Interestingly, the photocurrent responses of the CuO samples calcined between 400 °C and 600 °C exhibit photocurrent transients when the light is turned on, which is most prominent for CuO-600 °C. These spikes could either indicate trapping and recombination processes of the photoexcited electron–hole pairs at surface states^92–94 and/or photocorrosion processes taking place at the CuO surface. The CuO-750 sample demonstrated the lowest surface area (determined by Kr-physisorption) and consequently possesses the lowest concentration of grain boundaries, which in turn provides fewer surface states and could therefore explains the suppressed transients. A high crystallinity, a good connectivity of the nanoporous network, and lower surface areas seems vital for sufficient electric conductivity allowing for efficient transfer of the charge carriers from their point of excitation to the CuO-electrolyte interface. These observations were in good agreement with a temperature-dependent study on CuO nanofibers prepared by electrospinning. That study demonstrated the benefit of larger CuO domains with low surface area (1 cm² g⁻¹) for allowing charge carrier migration, owing to a decreased concentration of surface defects at grain boundaries.⁵¹ As demonstrated in Fig. 1 and 2, the CuO-750 thin films are composed of much larger nanocrystalline domains (14 nm) compared to the nanocrystals grown at lower calcination temperatures (9 nm). In principle, smaller nanoparticles possess an increased concentration of grain boundaries, which act as recombination sites for charge carriers as they diffuse and drift from the site of photoexcitation to the semiconductor–electrolyte interface. As a consequence, the photocurrent density is a function of annealing temperature, since the increase in annealing temperature results in the growth and development of larger nanoparticular domains, containing fewer (structural) bulk and surface defects due to increased crystallinity and lower surface areas, respectively. Additionally, the increased photoresponse of CuO-750 has to be partially assigned to the ca. 20% increased film thickness leading to enhanced absorption of visible-light photons. In essence, the photoelectrochemical performance of the nanoporous CuO-750 thin film photocathodes can be ascribed to four control parameters: the degree of crystallinity, dimensions of nanodomains, the surface area, and the film thickness.

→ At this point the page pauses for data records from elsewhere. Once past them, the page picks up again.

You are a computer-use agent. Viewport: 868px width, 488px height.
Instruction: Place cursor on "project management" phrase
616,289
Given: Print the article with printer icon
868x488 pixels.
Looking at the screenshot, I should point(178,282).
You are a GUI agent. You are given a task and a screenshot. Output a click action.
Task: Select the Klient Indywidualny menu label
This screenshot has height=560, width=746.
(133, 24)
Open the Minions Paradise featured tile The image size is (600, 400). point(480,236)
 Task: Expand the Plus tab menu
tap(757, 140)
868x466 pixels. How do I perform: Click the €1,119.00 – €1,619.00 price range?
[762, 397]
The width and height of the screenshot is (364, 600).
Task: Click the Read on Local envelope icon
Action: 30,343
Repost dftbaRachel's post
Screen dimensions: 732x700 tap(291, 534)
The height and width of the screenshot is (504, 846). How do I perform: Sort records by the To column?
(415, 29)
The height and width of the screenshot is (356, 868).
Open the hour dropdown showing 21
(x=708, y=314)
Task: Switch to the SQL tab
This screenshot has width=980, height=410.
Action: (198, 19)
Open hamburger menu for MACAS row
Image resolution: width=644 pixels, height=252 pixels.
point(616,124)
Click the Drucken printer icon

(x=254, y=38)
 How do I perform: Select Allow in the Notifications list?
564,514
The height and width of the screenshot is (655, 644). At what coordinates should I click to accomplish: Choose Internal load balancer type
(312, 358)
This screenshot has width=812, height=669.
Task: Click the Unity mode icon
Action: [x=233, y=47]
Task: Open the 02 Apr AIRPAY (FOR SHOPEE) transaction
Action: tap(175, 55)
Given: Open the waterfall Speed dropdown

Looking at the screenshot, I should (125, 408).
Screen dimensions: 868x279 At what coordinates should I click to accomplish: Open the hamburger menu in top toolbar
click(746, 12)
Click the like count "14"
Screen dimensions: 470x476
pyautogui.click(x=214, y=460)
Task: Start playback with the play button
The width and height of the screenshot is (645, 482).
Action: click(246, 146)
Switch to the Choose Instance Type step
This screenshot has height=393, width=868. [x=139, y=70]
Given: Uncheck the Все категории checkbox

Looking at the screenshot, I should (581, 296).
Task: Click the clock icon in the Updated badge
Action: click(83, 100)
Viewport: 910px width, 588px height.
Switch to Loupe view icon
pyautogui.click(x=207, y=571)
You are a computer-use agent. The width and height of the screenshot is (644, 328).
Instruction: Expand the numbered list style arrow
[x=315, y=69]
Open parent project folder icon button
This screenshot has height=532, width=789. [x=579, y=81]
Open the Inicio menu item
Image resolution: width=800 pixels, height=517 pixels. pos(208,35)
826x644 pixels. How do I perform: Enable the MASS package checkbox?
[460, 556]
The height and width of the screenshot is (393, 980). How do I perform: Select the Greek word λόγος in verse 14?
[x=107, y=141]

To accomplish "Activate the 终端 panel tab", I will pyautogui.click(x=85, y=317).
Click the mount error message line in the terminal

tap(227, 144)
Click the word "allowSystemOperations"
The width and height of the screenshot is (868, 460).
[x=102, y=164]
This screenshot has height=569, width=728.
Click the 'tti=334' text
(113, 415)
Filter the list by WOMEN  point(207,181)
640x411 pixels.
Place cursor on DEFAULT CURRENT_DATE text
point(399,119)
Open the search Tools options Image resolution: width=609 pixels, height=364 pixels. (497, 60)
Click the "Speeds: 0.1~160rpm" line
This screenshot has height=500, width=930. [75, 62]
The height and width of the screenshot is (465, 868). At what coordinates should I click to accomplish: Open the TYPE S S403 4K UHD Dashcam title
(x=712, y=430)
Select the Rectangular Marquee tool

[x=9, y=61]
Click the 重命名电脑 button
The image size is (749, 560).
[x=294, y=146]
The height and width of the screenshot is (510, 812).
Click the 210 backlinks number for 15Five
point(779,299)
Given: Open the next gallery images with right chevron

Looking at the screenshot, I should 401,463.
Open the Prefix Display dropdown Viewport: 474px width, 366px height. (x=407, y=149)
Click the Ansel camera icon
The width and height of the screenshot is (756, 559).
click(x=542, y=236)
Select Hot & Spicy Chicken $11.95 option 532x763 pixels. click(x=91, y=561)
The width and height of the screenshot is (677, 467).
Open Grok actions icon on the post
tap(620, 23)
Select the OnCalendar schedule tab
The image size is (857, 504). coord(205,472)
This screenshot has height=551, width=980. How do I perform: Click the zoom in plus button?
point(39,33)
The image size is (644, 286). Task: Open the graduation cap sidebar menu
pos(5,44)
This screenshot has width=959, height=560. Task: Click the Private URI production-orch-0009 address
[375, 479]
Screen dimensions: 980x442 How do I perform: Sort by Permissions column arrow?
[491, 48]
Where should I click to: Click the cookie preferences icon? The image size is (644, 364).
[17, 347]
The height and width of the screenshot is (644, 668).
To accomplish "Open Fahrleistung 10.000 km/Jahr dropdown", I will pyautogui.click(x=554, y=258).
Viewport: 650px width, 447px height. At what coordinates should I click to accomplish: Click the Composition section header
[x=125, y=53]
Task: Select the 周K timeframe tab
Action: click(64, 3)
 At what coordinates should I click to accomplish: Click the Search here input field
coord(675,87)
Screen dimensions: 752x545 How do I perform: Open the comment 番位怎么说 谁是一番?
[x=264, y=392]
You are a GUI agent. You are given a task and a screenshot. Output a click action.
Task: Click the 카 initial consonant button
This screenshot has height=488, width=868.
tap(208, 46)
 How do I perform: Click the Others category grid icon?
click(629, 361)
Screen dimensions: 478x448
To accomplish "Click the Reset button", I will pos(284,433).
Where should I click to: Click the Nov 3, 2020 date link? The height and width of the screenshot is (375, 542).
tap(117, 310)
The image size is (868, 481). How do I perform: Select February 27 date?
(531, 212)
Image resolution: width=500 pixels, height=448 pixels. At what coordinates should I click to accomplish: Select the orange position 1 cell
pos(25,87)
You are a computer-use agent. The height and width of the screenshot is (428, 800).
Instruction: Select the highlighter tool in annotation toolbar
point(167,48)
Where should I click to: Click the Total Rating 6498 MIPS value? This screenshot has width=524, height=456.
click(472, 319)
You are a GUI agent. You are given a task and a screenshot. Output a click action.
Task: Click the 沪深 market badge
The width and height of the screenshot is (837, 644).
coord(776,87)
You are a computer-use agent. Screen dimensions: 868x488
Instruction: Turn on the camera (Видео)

Incident-photon-to-current efficiency (IPCE) analysis (see Fig. S8†) was performed to confirm the results obtained by chopped-light voltammetry (CLV). The IPCE data demonstrate the same activity dependency on calcination temperature as observed for the attained photocurrents: with increasing annealing temperature the IPCE value increases from 4.9% for CuO-400 to 14.7% for CuO-600 measured at an excitation wavelength of 369 nm (with a monochromatic light source) and at 0.4 V vs. RHE. Especially in the ultraviolet range (below 400 nm), the quantum efficiency showed the most pronounced difference for distinct annealing temperatures. The IPCE data of CuO-750 was not comparable to the other samples since the ITO-coated quartz substrates used for this film reflected the incident light to a much larger extent by backside illumination compared to the FTO-substrates. Therefore, CuO-600 was chosen as control sample for any further PEC characterization to ensure better comparability. The measured IPCE values of CuO thin films are rather high when compared to similar sol–gel-derived nanostructures, such as in the study of Uchiyama et al.,⁴² achieving only 8.7% IPCE efficiency at 300 nm excitation wavelength. It is noteworthy that these nanoporous CuO thin films were also prepared by dip-coating and subsequent annealing at 600 °C and possess identical film thickness of 220 nm, which allows for direct comparison of the photoelectrochemical properties. The authors attributed the good photoelectrochemical performance to the large surface area arising from the highly porous structure (which was varied during sol–gel synthesis by adding distinct concentrations of poly vinyl pyrrolidone).⁴²

In order to examine how much of the observed photocurrent densities originates from hydrogen production, gas chromatography measurements were performed while the photoelectrode was at 0.35 V vs. RHE and under illumination with AM 1.5 simulated sunlight. No hydrogen was observed within the error of the experiment (1 µmol), which means that all of the photocurrent can be attributed to self-reduction of CuO. During the course of the 20 min experiment, the photocurrent was found to decline to less than 20 µA cm⁻² after 1000 s (Fig. S9†). The photocorrosion is a consequence of the electrochemical instability of CuO especially at potentials below 0.15 V vs. RHE,⁹⁵ where reduction of Cu²⁺ to Cu⁺ cations occurs in competition with proton reduction.^30,96

Next, the contribution of oxygen reduction was also investigated by comparing the photoresponse of illuminated CuO-600 samples in a nitrogen (N₂)- and oxygen (O₂)-bubbled electrolyte, respectively. The CuO-600 photocathodes analyzed in the N₂-purged electrolyte showed a 0.09 mA cm⁻² increased photocurrent density at 0.55 V vs. RHE compared to the photocathodes measured in the O₂-bubbled electrolyte (see Fig. S10†). This shows that oxygen reduction at the working electrode does not contribute significantly to the measured photocurrent density (from Fig. 6C). On the contrary, O₂ appears to reduce the photocurrent. This is ascribed to decreased band bending at the CuO/O₂/H₂O interface, which is a result of the positive O₂/H₂O reduction potential (1.23 V vs. RHE), which favors an ohmic contact with CuO (E_F ≈ 1.0 eV).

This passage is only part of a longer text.